Cairo is the largest city in Africa and within the area of its boundaries there are two islands that are created by the mind-blowing River Nile. Then, prepare to be transfixed again, but in a different way, by the city’s approximately five-million cars, most of which appear to be on the streets at the same time. You really must visit the King Tutankhamen artefacts at the huge Egyptian Museum in Tahrir Square and the Cairo Tower in the Zamalek area of Gezira Island provides the experience of once in a lifetime views of the city. Then, there is everyone’s highlight at Giza and those legendary pyramids. If preferred, there are hotels and other accommodation options in the Giza area if the pyramids are the prime reason for your visit. Yes, pyramid excursions can include optional desert camel rides and – if you really must – feel free to hum tunes from The Desert Song as you mount your camel and thrill to yet another adventure as part of your Cairo experience.

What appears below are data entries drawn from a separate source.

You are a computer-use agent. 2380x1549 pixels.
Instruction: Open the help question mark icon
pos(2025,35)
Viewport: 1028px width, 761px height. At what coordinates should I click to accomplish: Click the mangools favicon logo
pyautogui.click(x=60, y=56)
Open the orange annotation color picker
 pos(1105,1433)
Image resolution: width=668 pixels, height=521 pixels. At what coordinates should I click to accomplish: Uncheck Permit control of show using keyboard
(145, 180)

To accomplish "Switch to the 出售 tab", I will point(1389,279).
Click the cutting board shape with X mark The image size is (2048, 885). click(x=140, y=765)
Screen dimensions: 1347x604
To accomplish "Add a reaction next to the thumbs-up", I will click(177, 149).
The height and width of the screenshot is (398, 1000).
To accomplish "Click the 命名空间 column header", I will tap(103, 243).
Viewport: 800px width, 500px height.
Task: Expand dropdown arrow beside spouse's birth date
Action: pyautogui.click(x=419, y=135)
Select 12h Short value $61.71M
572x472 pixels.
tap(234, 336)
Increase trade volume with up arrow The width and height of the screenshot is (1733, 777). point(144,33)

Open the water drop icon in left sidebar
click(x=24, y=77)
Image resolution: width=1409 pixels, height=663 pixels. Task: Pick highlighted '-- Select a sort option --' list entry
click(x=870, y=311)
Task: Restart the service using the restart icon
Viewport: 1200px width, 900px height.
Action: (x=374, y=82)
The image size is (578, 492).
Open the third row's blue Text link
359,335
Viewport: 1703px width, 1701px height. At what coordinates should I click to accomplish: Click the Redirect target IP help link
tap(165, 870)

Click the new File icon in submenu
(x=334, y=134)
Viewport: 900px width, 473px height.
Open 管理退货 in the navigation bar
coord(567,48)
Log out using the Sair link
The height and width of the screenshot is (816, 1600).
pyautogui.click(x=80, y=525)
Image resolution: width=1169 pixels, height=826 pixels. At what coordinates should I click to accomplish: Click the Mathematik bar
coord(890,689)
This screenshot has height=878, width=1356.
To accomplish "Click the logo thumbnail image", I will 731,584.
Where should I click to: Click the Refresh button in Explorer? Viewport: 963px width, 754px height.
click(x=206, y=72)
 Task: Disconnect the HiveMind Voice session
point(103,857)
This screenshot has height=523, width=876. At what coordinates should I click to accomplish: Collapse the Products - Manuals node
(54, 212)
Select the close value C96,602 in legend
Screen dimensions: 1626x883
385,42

Football-crazy Cairo scores winning goals

Known in Arabic as al-Qahirah, meaning The Conqueror; today’s visitors are certainly won over by Cairo’s inspiring appeal. The city caters for the needs of today’s hotel-staying visitor, while, at the same time, relentlessly clinging on to essential elements of its past. That’s what makes it unique. Powered with enthusiasm, there’s a quite shocking note in that the electrics are run at 220 volts and on a two-pin system. Maybe, round about the same time that the electrics were introduced; in 969, the city was formed by Tunisia based Fatimid Caliphate. The only pyramids in the world are here in Egypt and close to Cairo. The city’s al-Azhar University is reputedly one of the oldest on the planet and in this truly unique country; Friday and Saturday form the weekend; with Sunday being the new week’s first working day. The unusual is quite normal in Cairo where the rivalry between the two football clubs - al-Ahly and Zamalek – is always at football fever pitch. The flames are wafted further by the fact that they share the same stadium. There’s nothing monotonous about life here in Cairo.